Java 7 ThreadLocalRandom
As of Java 7, we should never again use Math.random(). Java 7
gives us a new ThreadLocalRandom class that has one unshared
Random instance per thread. Since it is an unshared object,
they do not need to have any synchronization to prevent data
races. As a result it is blazingly fast.
We can use it like this:
ThreadLocalRandom.current().nextInt(3000);
In this example, we construct 20 buttons and let them change
color at a random interval using ThreadLocalRandom. I will
go over this code again in another newsletter, as it also
demonstrates the new Java 7 Phaser class.
import javax.swing.*;
import java.awt.*;
import java.util.*;
import java.util.concurrent.*;
/**
* @author Heinz Kabutz
*/
public class Blinker extends JFrame {
public Blinker() {
setLayout(new GridLayout(0, 4));
}
private void addButtons(int buttons, final int blinks) {
final Phaser phaser = new Phaser(buttons) {
protected boolean onAdvance(int phase, int parties) {
return phase >= blinks  1  parties == 0;
}
};
for (int i = 0; i < buttons; i++) {
final JComponent comp = new JButton("Button " + i);
comp.setOpaque(true);
final Color defaultColor = comp.getBackground();
changeColor(comp, defaultColor);
add(comp);
new Thread() {
public void run() {
Random rand = ThreadLocalRandom.current();
try {
Thread.sleep(1000);
do {
Color newColor = new Color(rand.nextInt());
changeColor(comp, newColor);
Thread.sleep(500 + rand.nextInt(3000));
changeColor(comp, defaultColor);
Toolkit.getDefaultToolkit().beep();
Thread.sleep(2000);
phaser.arriveAndAwaitAdvance();
} while (!phaser.isTerminated());
} catch (InterruptedException e) {
Thread.currentThread().interrupt();
}
}
}.start();
}
}
private void changeColor(
final JComponent comp, final Color color) {
SwingUtilities.invokeLater(new Runnable() {
public void run() {
comp.setBackground(color);
invalidate();
repaint();
}
});
}
public static void main(String[] args) {
SwingUtilities.invokeLater(new Runnable() {
public void run() {
Blinker blinker = new Blinker();
blinker.addButtons(20, 3);
blinker.pack();
blinker.setVisible(true);
blinker.setDefaultCloseOperation(
WindowConstants.EXIT_ON_CLOSE);
}
});
}
}
If you run the Blinker with a version of Java 7 older than
1.7.0_02, you will notice that all the colors and delays are
always the same. This is due to a bug in the constructor of
java.util.Random, which failed to set the seed correctly on
the subclass. Time to upgrade to the latest version of
Java 7.
Note that if you are using Mac OS X Snow Leopard or Leopard,
the Mac
OS X Port installer will tell you that you need to
upgrade to Lion. Instead, I used Pacifist
to extract the DMG file. I am not ready to install Lion on
my work machines yet.
(int)(Math.random() * some_int)
A common code idiom is to multiply the result of
Math.random() with some integer value. There are several
reasons not to do that anymore. First off,
Math.random() is using a shared mutable instance of Random,
thus it needs to be synchronized.
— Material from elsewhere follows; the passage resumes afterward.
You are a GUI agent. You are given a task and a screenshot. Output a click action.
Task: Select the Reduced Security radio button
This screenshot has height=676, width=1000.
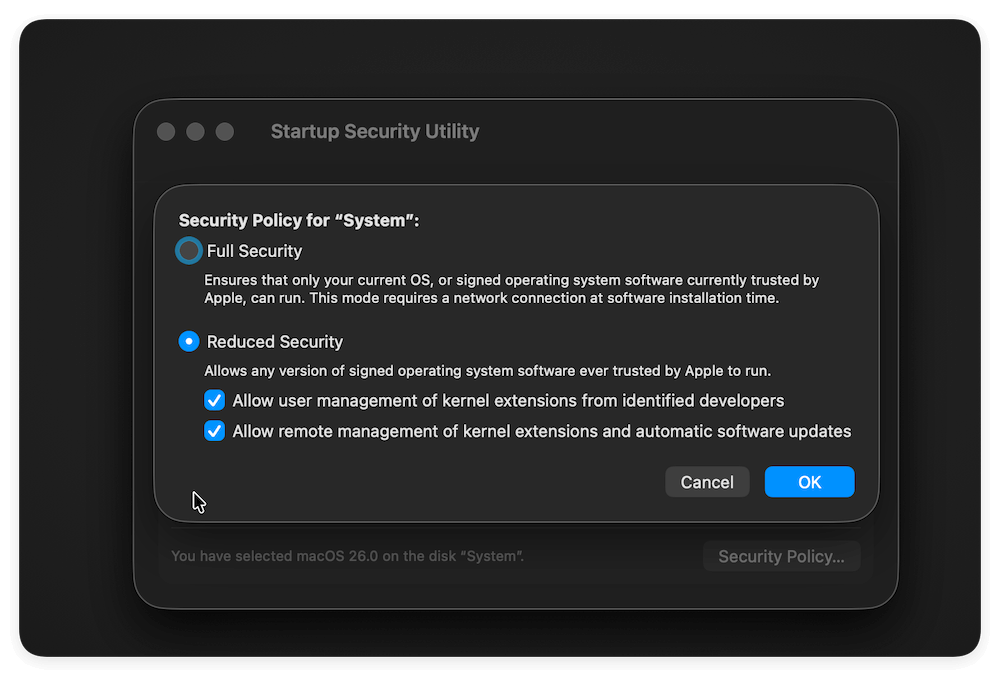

It does use atomics to
eliminate locking, but with lots of threads calling
Math.random(), you might still need to redo your work several
times until you emerge as the winner.
The second reason is that Math.random() calls nextDouble(),
which as we have seen, will call next(bits) twice.
The third reason is that nextDouble() * int is more biased.
We will get a fairer distribution if we call nextInt(upto).
One Last Thing
Concurrency allows us to do some strange things. For example,
we can set the seed on a shared mutable Random instance so
that eventually, (int)(random.nextDouble() + 1) will return
2. Here is the code:
public class MathTeaser {
public static void main(String[] args) {
final Random random = new Random();
Thread seeder = new Thread() {
public void run() {
while(true) {
random.setSeed(51102269); // causes 2^261 as next(26)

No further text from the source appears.